People Detection and Tracking

Finding and following people is a key technology for many applications such as robotics and automative safety, human-computer interaction scenarios, or for indexing images and videos from the web or surveillance cameras. At the same time it is one of the most challenging problems in computer vision and remains a scientific challenge for realistic and challenging scenes.

We developed a new approach for detecting people and estimating their poses in complex street scenes with multiple people and dynamic backgrounds. Our approach does not require multiple synchronized video streams and can operate on images from a moving, monocular and uncalibrated camera. The important challenges addressed in our approach are frequent full and partial occlusions of people, cluttered and dynamically changing backgrounds, and ambiguities in recovering 3D body poses from monocular data.

Several key components contribute to the success of the approach. The first is a novel and generic procedure for people detection and 2D pose estimation [1] that is based on the pictorial structures model and also enables to estimate viewpoints of people from monocular and single images.
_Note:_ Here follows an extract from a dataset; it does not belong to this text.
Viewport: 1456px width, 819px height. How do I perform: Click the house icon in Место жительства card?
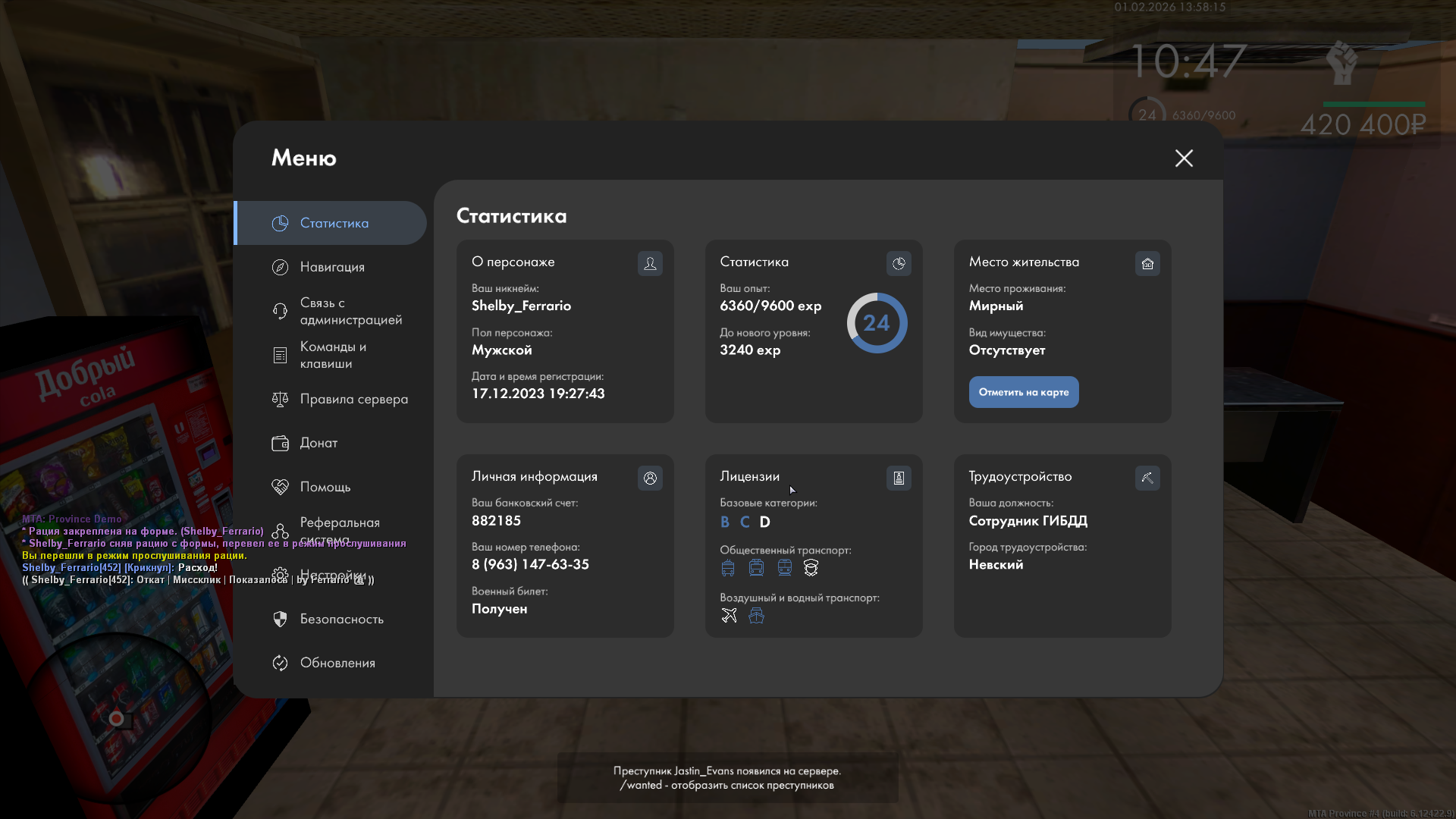click(1147, 263)
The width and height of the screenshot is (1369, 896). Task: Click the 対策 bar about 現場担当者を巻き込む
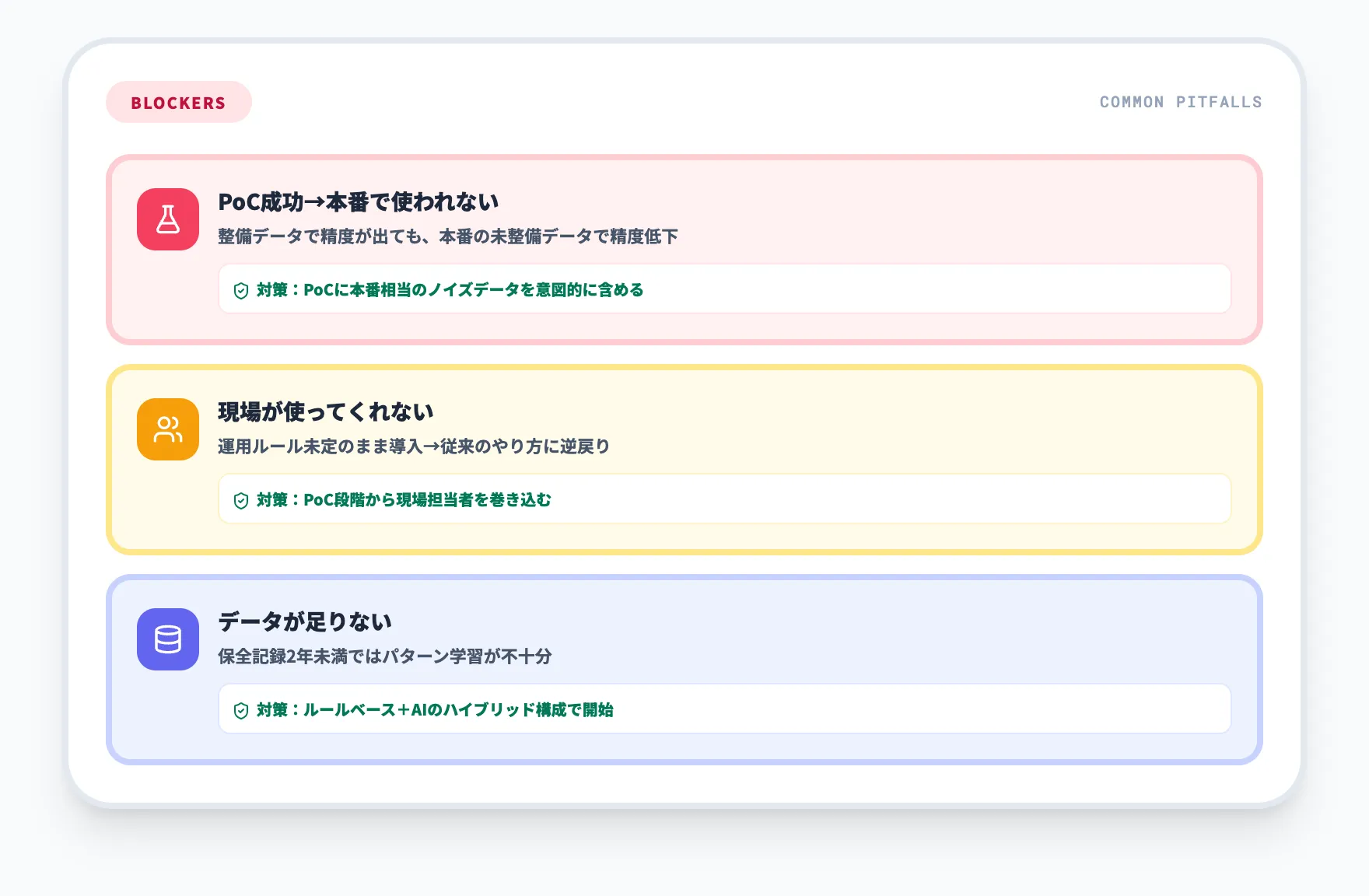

Our approach [1] is based on the discriminatively learned local appearance models of the human body parts that are combined with a flexible kinematic-tree prior on part configurations. The appearance of the body parts is represented by a set of densely computed shape context image descriptors, which correspond to local distributions of gradient orientations captured for the points on the image edges. We employ a boosting classifier trained on the dataset of annotated human poses in order to learn which of these local features are informative for the presence of the body part at a given image location. Interpreting the output of each classifier as a local likelihood we infer the optimal configuration of the body parts using belief propagation.

The second key component of our approach enables people tracking and monocular 3D pose estimation [2,3]. In contrast to prior work we accumulate evidence in multiple stages thereby reducing the ambiguity of 3D pose estimation effectively in every step.

In [2] we propose a novel multi-stage inference procedure for 3D pose estimation. Our approach goes beyond prior work in this area, in which pose likelihoods are often based on simple image features such as silhouettes and edge maps and which often assume conditional independence of evidence in adjacent frames of the sequence. In contrast to these approaches, our 3D pose likelihood is formulated in terms of estimates of the 2D body configurations and viewpoints obtained with a strong discriminative appearance model. In addition we refine and improve these estimates by tracking them over time, which allows to detect occlusion events and group hypotheses corresponding to the same person. We demonstrate that the combination of these estimates significantly constrains 3D pose estimation and allows to prune many of the local minima that otherwise hinder successful optimization.